The proposed $20,000 tax deduction for family health coverage would save the average family about $660 in income taxes and $1,500 in payroll taxes, less than 15 percent of the average cost of a family plan ($16,351), not nearly enough to put it within reach. As a result, this plan offers little to help the 48 million uninsured, even as it diverts funds from Social Security and Medicare to the wasteful private health insurance industry.

Also, because there is no effective cost control in the plan, the rising cost of premiums will quickly outstrip the small subsidy, pushing more Americans into high-deductible health plans with limited benefits and high out-of-pocket costs.

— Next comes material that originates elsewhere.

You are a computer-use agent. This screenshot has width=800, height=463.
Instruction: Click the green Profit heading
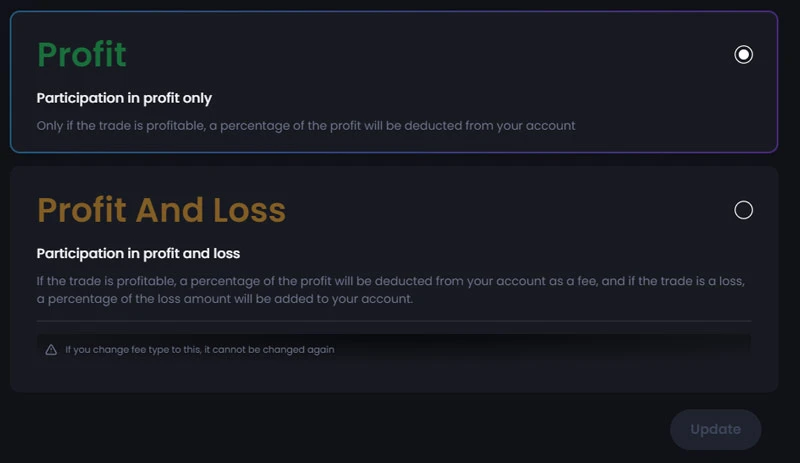[x=82, y=54]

Rather than control costs, high-deductible health plans simply shift more health care costs onto the sick.

The plan promises to expand the amount of money that can be sheltered from taxes in a health saving account, a boost for the wealthy, but little help to families struggling to make ends meet.

The GOP’s tax breaks are a boon to the private health insurance companies, as are the subsidies for the Obamacare exchanges and the current employer tax deduction for covering workers. Allowing the private health insurance industry a central role in health care is what makes the U.S. health care system cost so much while delivering less care relative to other countries. Eliminating the private insurance middleman with a single-payer program would free up enough money now wasted on billing, marketing, outrageous CEO salaries and other administrative tasks (over $400 billion annually) to cover all the 48 million uninsured and eliminate copayments and deductibles for everyone else.

The other ideas contained in the bill (e.g. insurance deregulation, association health plans, tort reform) are just as tired and ineffective.

The GOP proposal is a hodgepodge of ineffective policies that conservatives have been promoting for years, not a serious health proposal. It would hurt the poor in those states where Medicaid may soon be expanded, keep the wasteful private health insurance industry at the center of the health system, promote bare-bones private coverage (“underinsurance”) and shift costs onto those least able to afford them, the poor and the sick.

Key features/impact

  • Repeals Affordable Care Act

Impact: Best features, like the Medicaid expansion and some insurance regulations, like ending “preexisting condition” denials from insurers, are eliminated.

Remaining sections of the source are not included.